▶

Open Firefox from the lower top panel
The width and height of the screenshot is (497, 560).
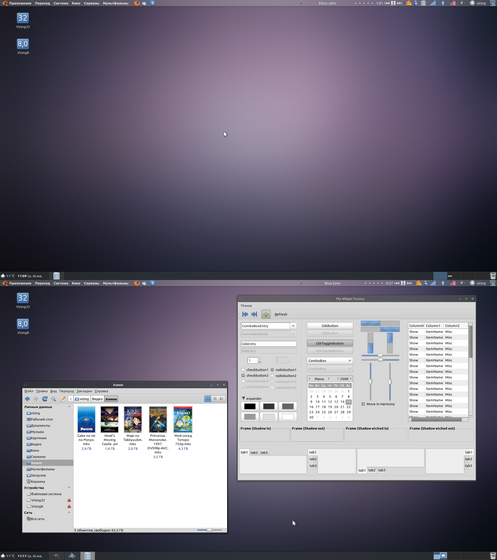click(x=136, y=283)
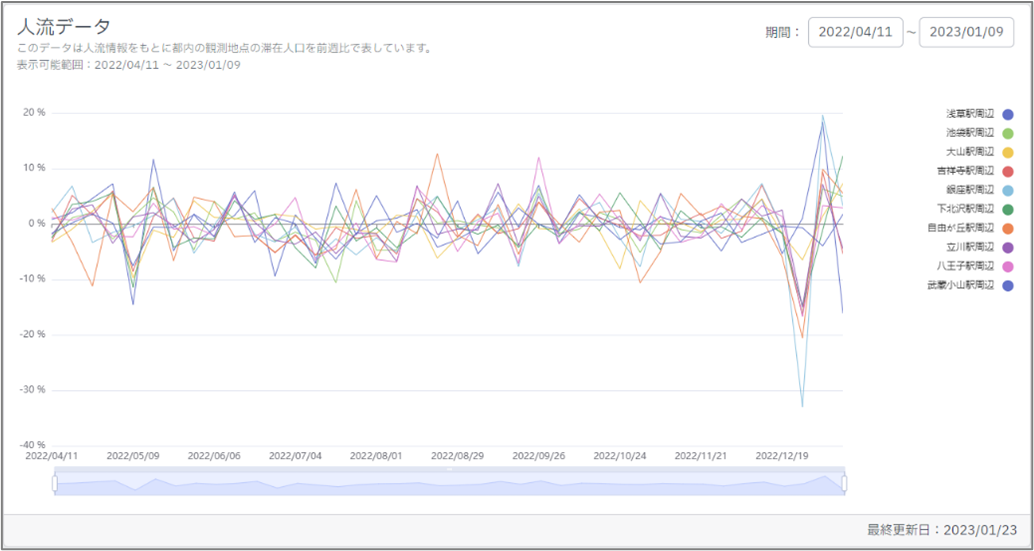The width and height of the screenshot is (1034, 551).
Task: Click the dark green 下北沢駅周辺 legend dot
Action: (x=1008, y=210)
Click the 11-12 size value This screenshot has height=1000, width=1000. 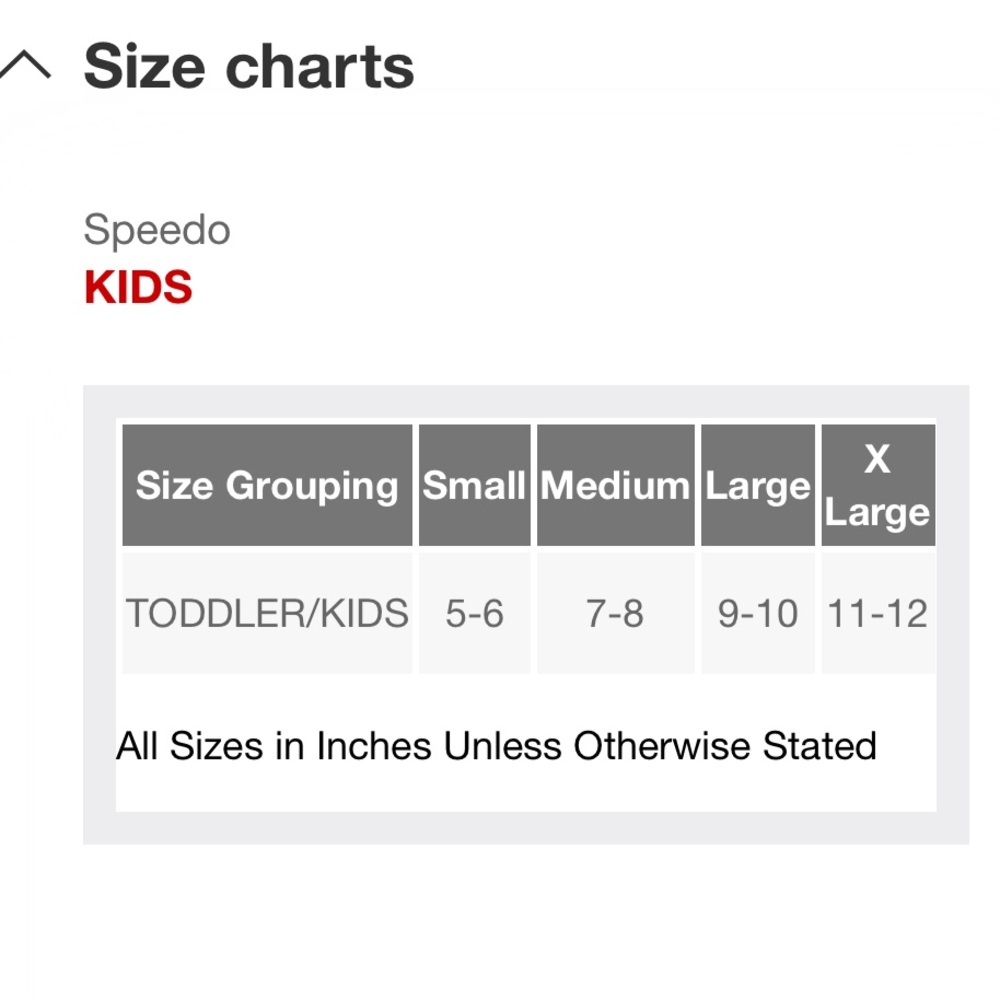[x=877, y=613]
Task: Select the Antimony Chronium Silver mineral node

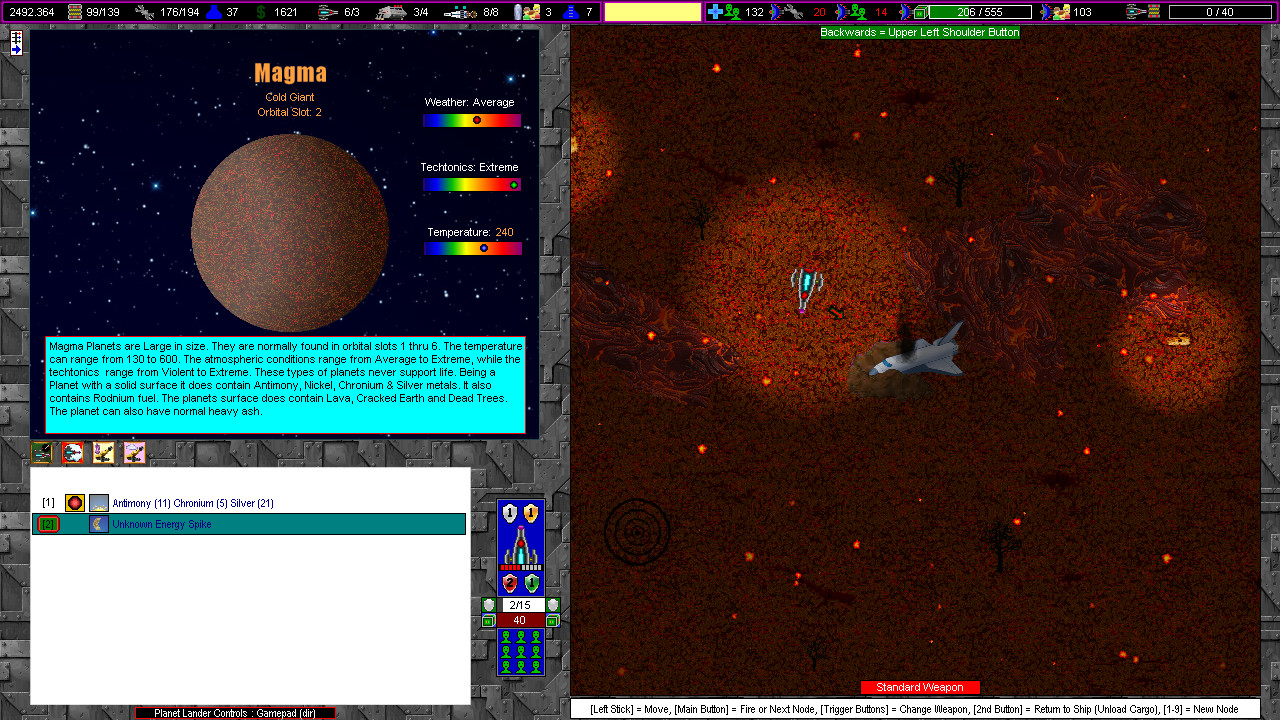Action: pos(200,502)
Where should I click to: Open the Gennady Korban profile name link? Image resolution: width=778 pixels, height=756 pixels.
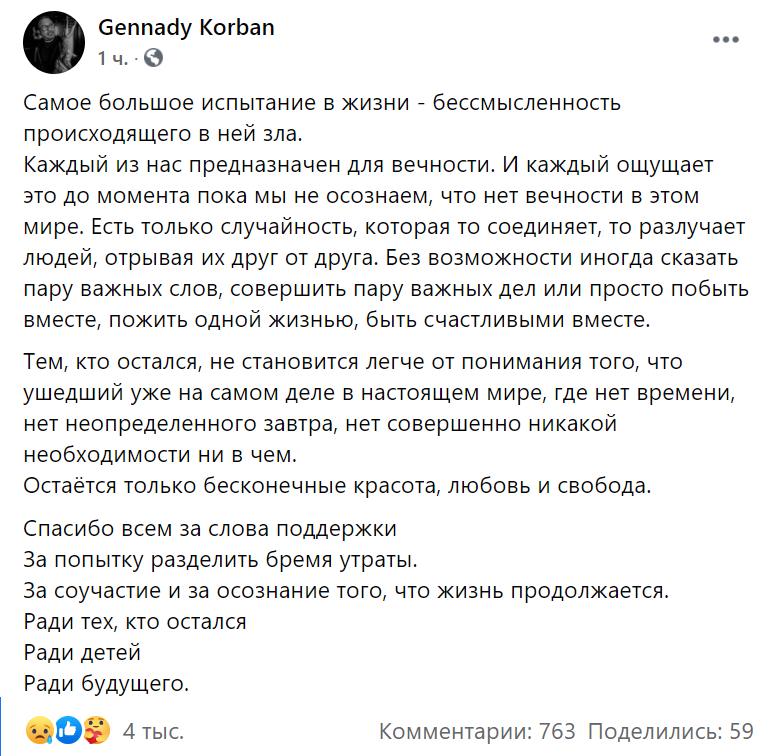(186, 28)
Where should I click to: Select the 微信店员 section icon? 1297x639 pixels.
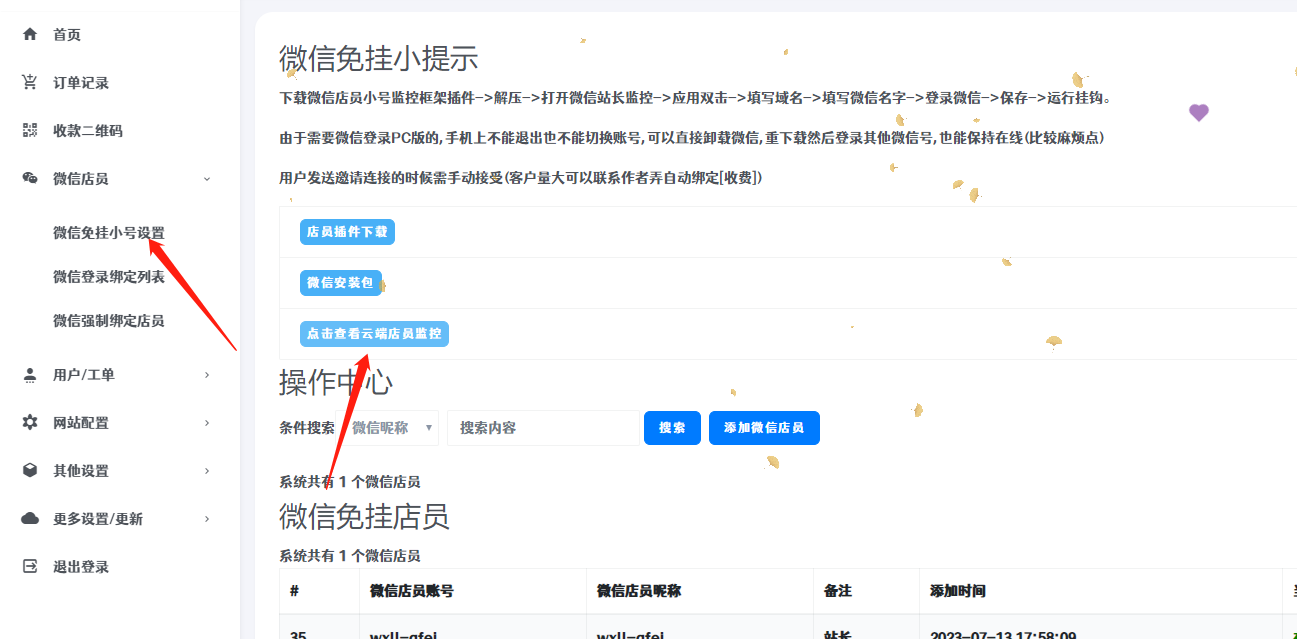click(x=27, y=178)
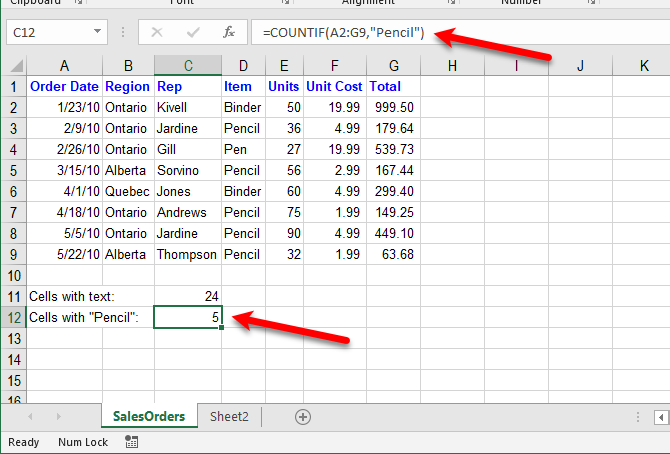Select column G header
The width and height of the screenshot is (670, 454).
click(392, 66)
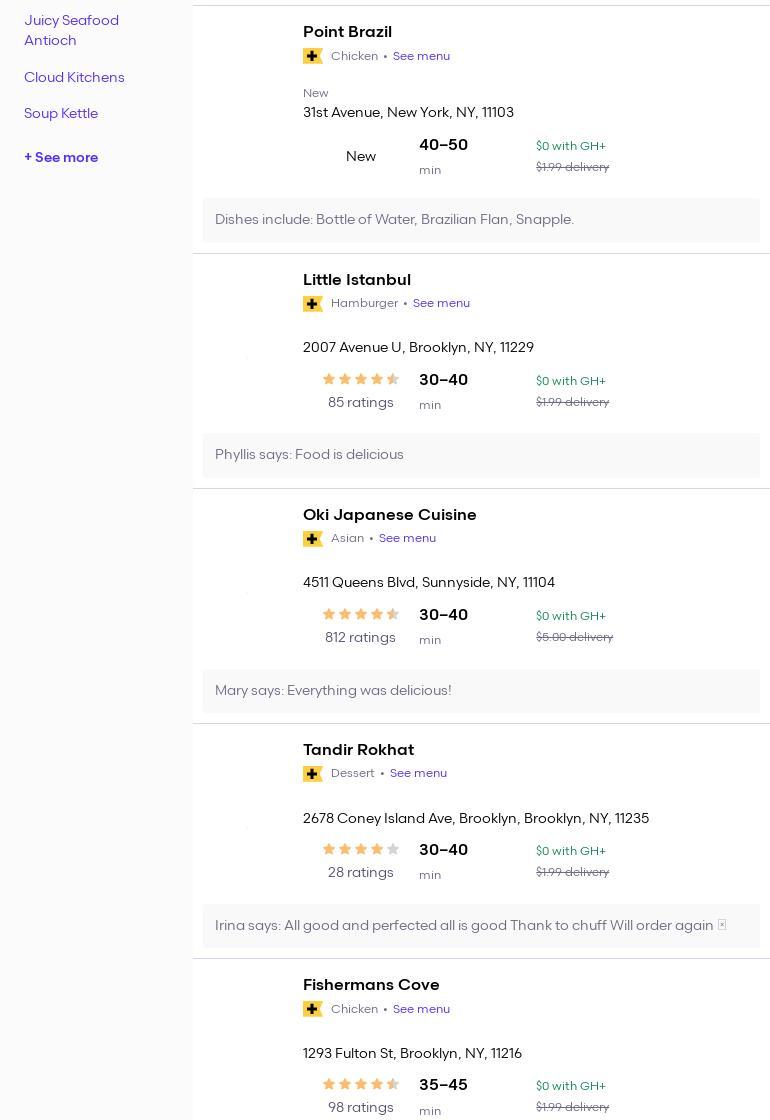
Task: Click the star rating for Tandir Rokhat
Action: [x=361, y=849]
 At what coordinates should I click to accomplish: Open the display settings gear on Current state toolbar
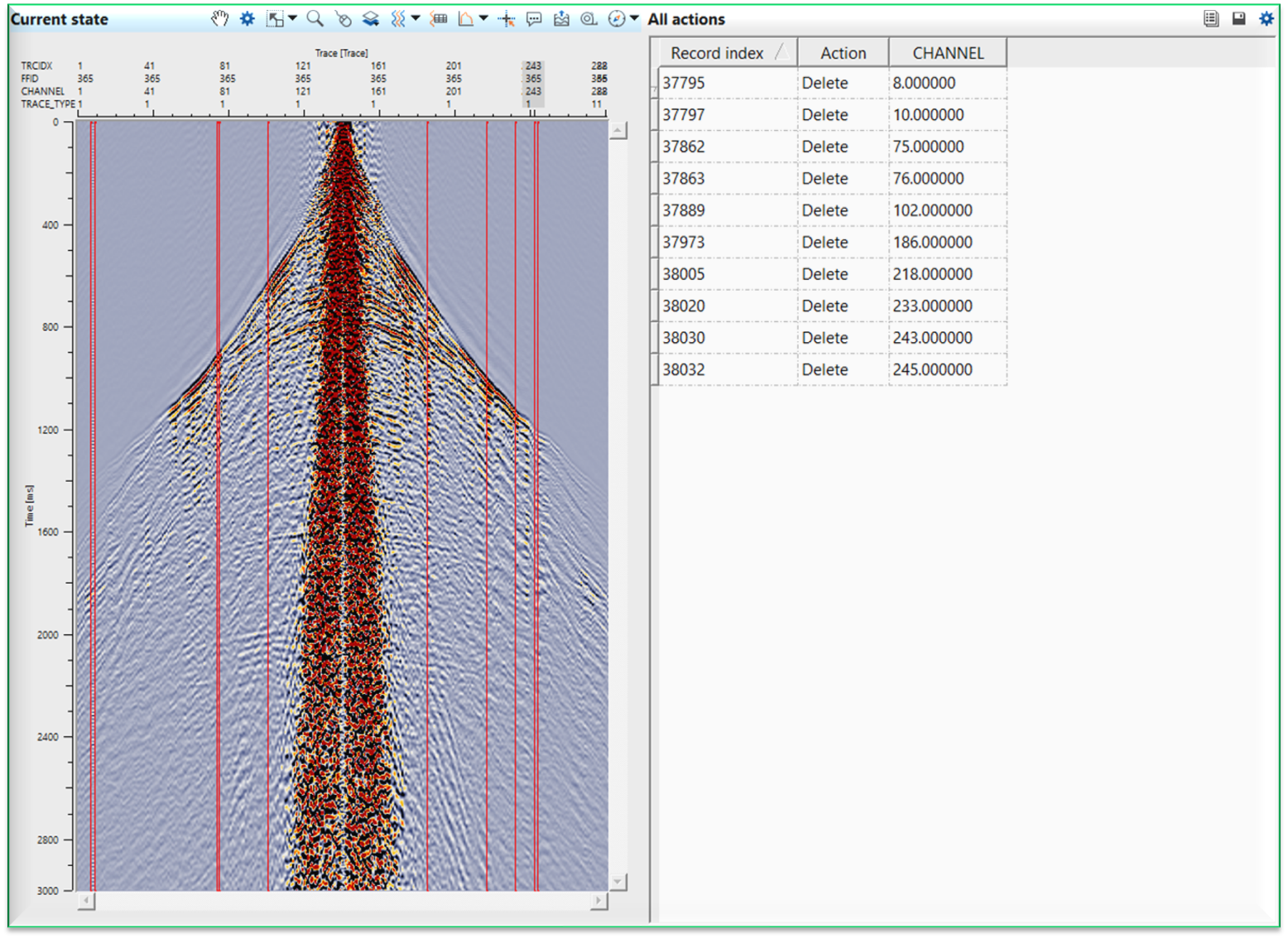(247, 17)

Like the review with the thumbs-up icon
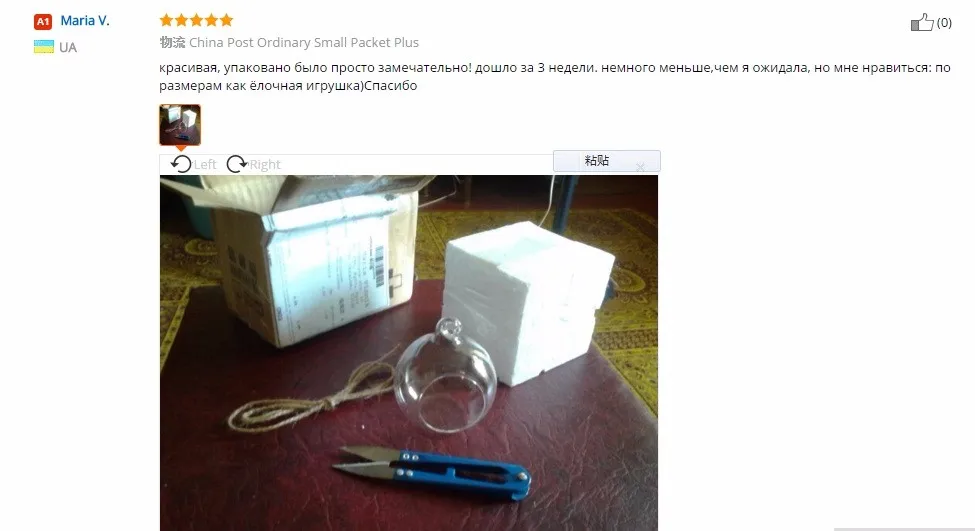click(x=922, y=22)
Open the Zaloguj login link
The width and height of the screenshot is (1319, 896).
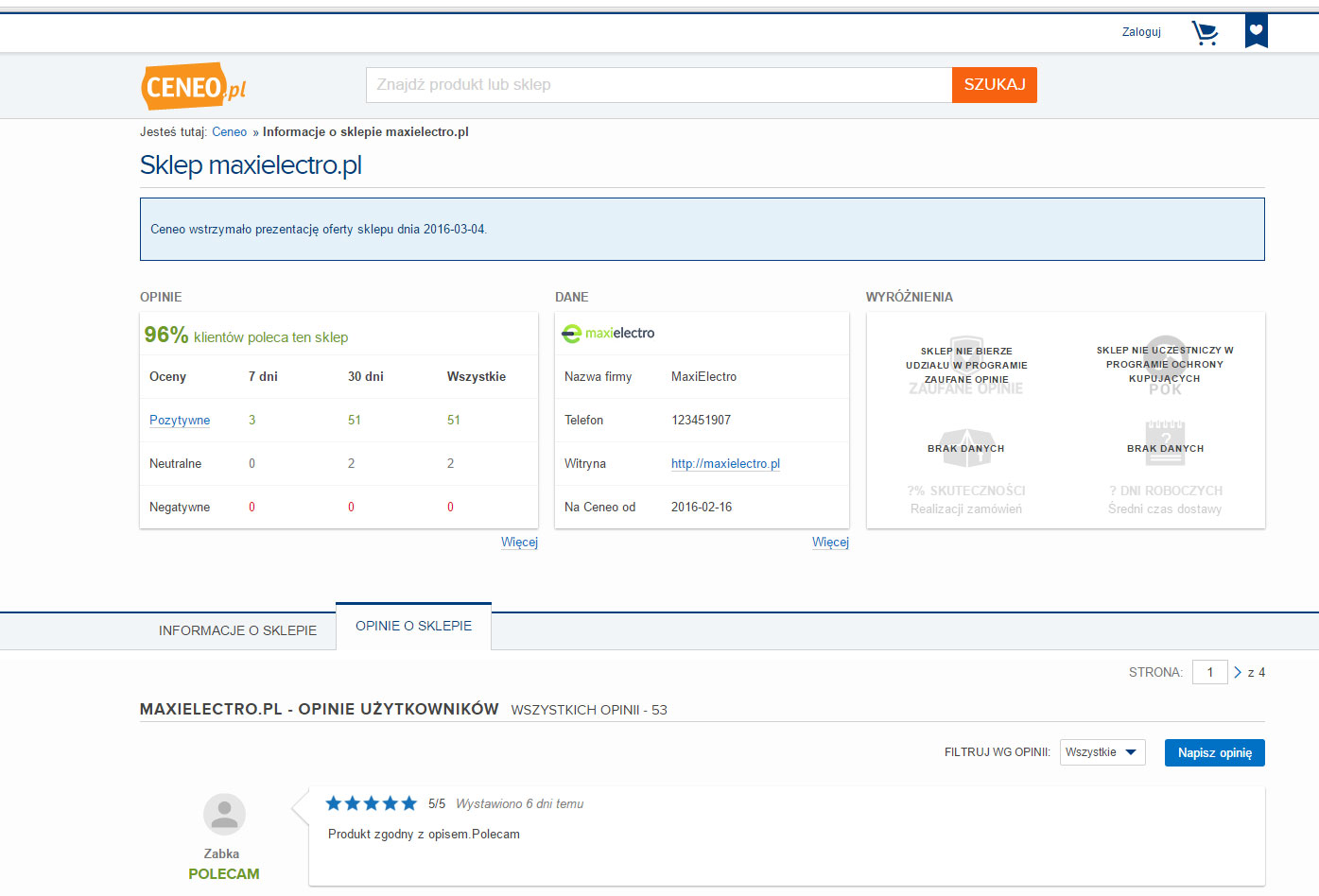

◀

Every line from the one holding "Where should I click to: Open" through the final line of the data above is to be reproduced exactly, both ends included, with the pictures left out.

Where should I click to: Open the Gennady Korban profile name link? Image resolution: width=778 pixels, height=756 pixels.
(186, 28)
Where should I click to: Select the 微信店员 section icon? 1297x639 pixels.
click(x=27, y=178)
Select column G header
The width and height of the screenshot is (670, 454).
click(392, 66)
Task: Click the star rating for Tandir Rokhat
Action: [x=361, y=849]
 At what coordinates should I click to accomplish: Open the display settings gear on Current state toolbar
(247, 17)

Like the review with the thumbs-up icon
click(x=922, y=22)
Open the Zaloguj login link
The width and height of the screenshot is (1319, 896).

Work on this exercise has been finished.